Are kids’ books just for kids? Nah! C’mon, all of us have at least one kids’ book that we secretly love to read and give as a gift. And after this review there’s a chance that Tonia’s Spider by Kim Esdaile Gordon might become your favourite.
An educator since 2002, Kim is currently the Learning Support Teacher at Katimavik Elementary School here in Ottawa. Kim’s book shows children how to use lucid dreaming to help them fall back asleep and deal with nightmares. What’s lucid dreaming you ask? It’s when you’re aware that you’re dreaming.
In Kim’s story, little Tonia has a terrifying recurring nightmare of a giant spider entering through her bedroom window. Frightened to fall asleep, Tonia is soothed by her mother who reminds her that spiders aren’t big like the one she saw in her window. She tells Tonia that when things seem too strange to be real, she must be dreaming and should see what kind of fun she can have by taking control of her dream. So the next time Tonia sees the giant spider in her dream, she does just that, conducting the spider to sing opera, dance, eat fruit and spin a web to the stars.
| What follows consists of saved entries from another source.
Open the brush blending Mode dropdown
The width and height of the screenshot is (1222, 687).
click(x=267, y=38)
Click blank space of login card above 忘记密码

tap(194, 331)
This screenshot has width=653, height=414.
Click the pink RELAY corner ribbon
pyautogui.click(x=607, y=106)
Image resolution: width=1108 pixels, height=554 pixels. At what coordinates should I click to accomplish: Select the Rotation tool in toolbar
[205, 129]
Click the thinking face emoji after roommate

Kim writes with a pleasing rhythm and clever language, enticing children to learn new, fascinating words, including “mesmerize”, “gossamer” and “Tarantella” (an Italian dance!), just to name a few. Turns out this is in keeping with a technique she used in her teaching days in which she would challenge kids to learn new words by first writing them on the board and then, while reading a story aloud to the class, engaging kids to show me a quiet thumbs-up when they’ve heard one of the words.
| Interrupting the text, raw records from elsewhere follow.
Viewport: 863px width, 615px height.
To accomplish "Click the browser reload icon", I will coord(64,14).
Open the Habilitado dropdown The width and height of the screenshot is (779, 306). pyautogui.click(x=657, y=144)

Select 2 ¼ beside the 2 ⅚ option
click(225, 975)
The illustrations by Matthew King are delightful to children and adults. The spider evolves from frightful to lovable. For fun, some illustrations include personal touches. For example, the wall of family photos reflects those of Kim, her husband Kevin, and each of their six children.
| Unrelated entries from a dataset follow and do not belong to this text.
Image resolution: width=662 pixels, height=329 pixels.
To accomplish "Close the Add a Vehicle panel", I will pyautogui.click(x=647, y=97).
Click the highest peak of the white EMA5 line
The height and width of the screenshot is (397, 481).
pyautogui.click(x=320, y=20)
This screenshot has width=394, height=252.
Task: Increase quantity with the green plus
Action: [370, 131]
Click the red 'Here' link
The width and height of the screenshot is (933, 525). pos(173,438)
As a competitive figure skater Kim worked with sports psychologist John Partington to use mental imagery techniques to improve athletic performance. Later, while at Carleton University, she studied lucid dreaming with the late Professor Alan Moffitt. It was during this time she knew she wanted to eventually write a book to help children learn to use lucid dreaming as a way to build resiliency and coping skills.
To develop the ability to lucid dream, “The trick,” she suggests, “is to practice asking yourself if this real or if it’s a dream.” This is so that you become aware of being in a dream state. She also says you’re more likely to be able to lucid dream if you keep a dream journal.
My chat with Kim got me thinking about all kinds of dreams I used to have when I was younger, including flying, which she enlightened me to be “astral flying”. If I can learn to lucid dream, maybe I could also learn to choose my destination for an astral flight? Who knows?!